Years of smog churned from factories and China's growing number of automobiles gave way to widespread protests in 2011, sparked by a particularly choking spate of inversions in Beijing. The government took grave notice, Ma said, and responded with an unexpected tool: transparency.

Records on public pollution citations and data from thousands of air- and water-quality sensors across 338 municipalities have since been made public, and through his small, nonprofit institute, they are now online and available in real time, Ma said.

Public participation now appears to be improving conditions in some cases, he said. "The feeling now is our way — based on data, based on science — is better than street protests."

Supporting this monitoring grid is a micro-reporting and petitioning system allowing citizens to officially complain about polluters, creating public opportunities to "shame" companies and government officials who do not respond. That crowdsourcing, Ma said, is part of a wider, emerging accountability reminiscent of Western democracies.

Communist Party officials are now being evaluated on their handling of pollution crises in their districts as they are vetted for party advancement, Ma and others said.

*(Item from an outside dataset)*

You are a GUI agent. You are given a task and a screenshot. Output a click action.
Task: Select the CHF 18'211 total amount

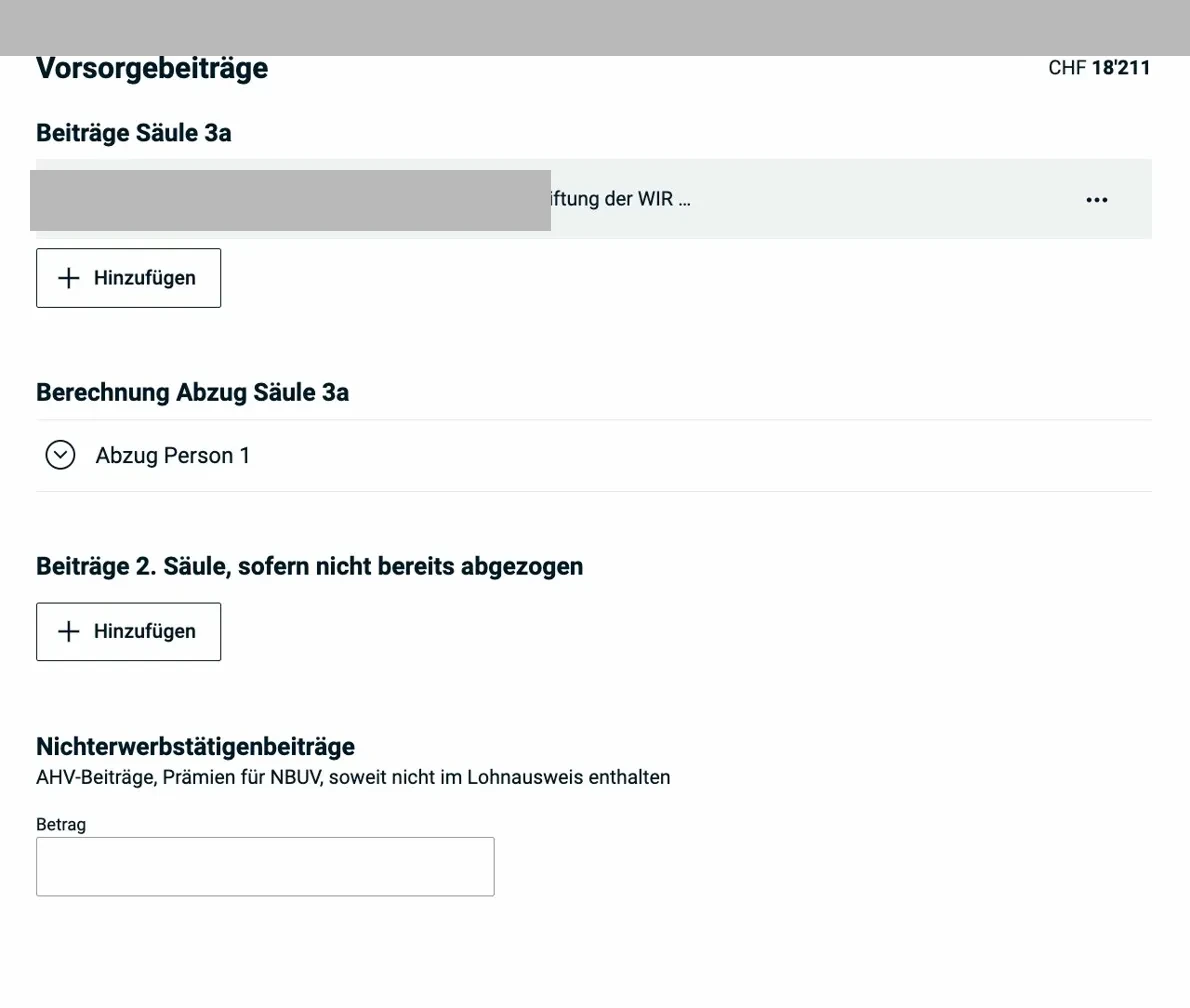click(1099, 67)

Civic pressure has also led many state-owned enterprises and major Western-based manufacturers with operations in China to begin cleaning up their supply chains.

"They are now under such pressure to really try to solve environmental problems," Ma said in late February. "Now there is some real political will, because smog is really big on the minds of the public, including their leaders."

Ma said he also was heartened by U.S.-China trade discussions and the prospect of shifting manufacturing employment back to America.

"You need new jobs," Ma said, "and we need blue skies."

Editor's note • Tribune editor and former business reporter Tony Semerad traveled to China in late February with U.S. journalists touring Beijing, Shanghai and several cities in east-central Henan province. Meant to promote understanding between the two countries, the 10-day trip was sponsored, organized and paid for by the China-United States Exchange Foundation, a Hong Kong-based nonprofit, nongovernmental and privately funded group.